China’s manufacturing activity cooled in August to a 14-month low as new orders have risen at the slowest rate since May 2017, said a private report yesterday.

The Caixin China General Manufacturing Purchasing Managers’ Index dipped 0.2 points to 50.6 last month from July, according to the survey conducted by financial information service provider Markit for Caixin Media.

A reading above 50 signals growth, while one below 50 is a contraction.

The Caixin PMI reading differed from the slight rise of 0.2 points to 51.3 in August from a month earlier for the official PMI released by the National Bureau of Statistics on Friday.

The decline of the Caixin Manufacturing PMI in August marks the third straight monthly drop and its lowest level since June 2017, said Zhong Zhengsheng, director of macroeconomic analysis at CEBM Group.

The latest Caixin PMI data indicated that demand softened, with total new business rising at the slowest pace for 15 months. Weaker foreign demand contributed to the softer increase in overall new work, with export sales declining for the fifth month in a row.

Reports of company restructuring and cost-cutting initiatives underpinned a further reduction in headcount at Chinese manufacturers in August.

The rate of job losses continued to pick up from July, and in turn caused work backlog to rise for the 30th month in a row, according to the report.

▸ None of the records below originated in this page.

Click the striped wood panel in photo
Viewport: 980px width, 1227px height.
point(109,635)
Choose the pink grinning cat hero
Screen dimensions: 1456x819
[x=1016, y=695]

Inflationary pressure also picked up as firms noted steeper increases in both input costs and output charges.

Input costs rose faster in August, with the rate of inflation being the second highest in seven months. According to the survey’s respondents, higher raw material costs pushed up purchasing prices. As a result, average charges for manufactured goods rose further, with the inflation rate also quickening since July.

Manufacturers continued to buy more, but modestly, in August. However, inventories rose only slightly amid a more cautious approach. Notably, stocks of finished items fell for the fourth month in a row.

“I don’t think that stable supply can be sustained amid weak demand. In addition, the worsening employment situation is likely to have an impact on consumption growth. China’s economy is now facing an obvious downward pressure,” Zhong said.

The report showed that optimism over future production remained subdued in August, with confidence little-changed from June’s recent low. Concerns over the ongoing China-US trade war and softer demand clouded overall sentiment.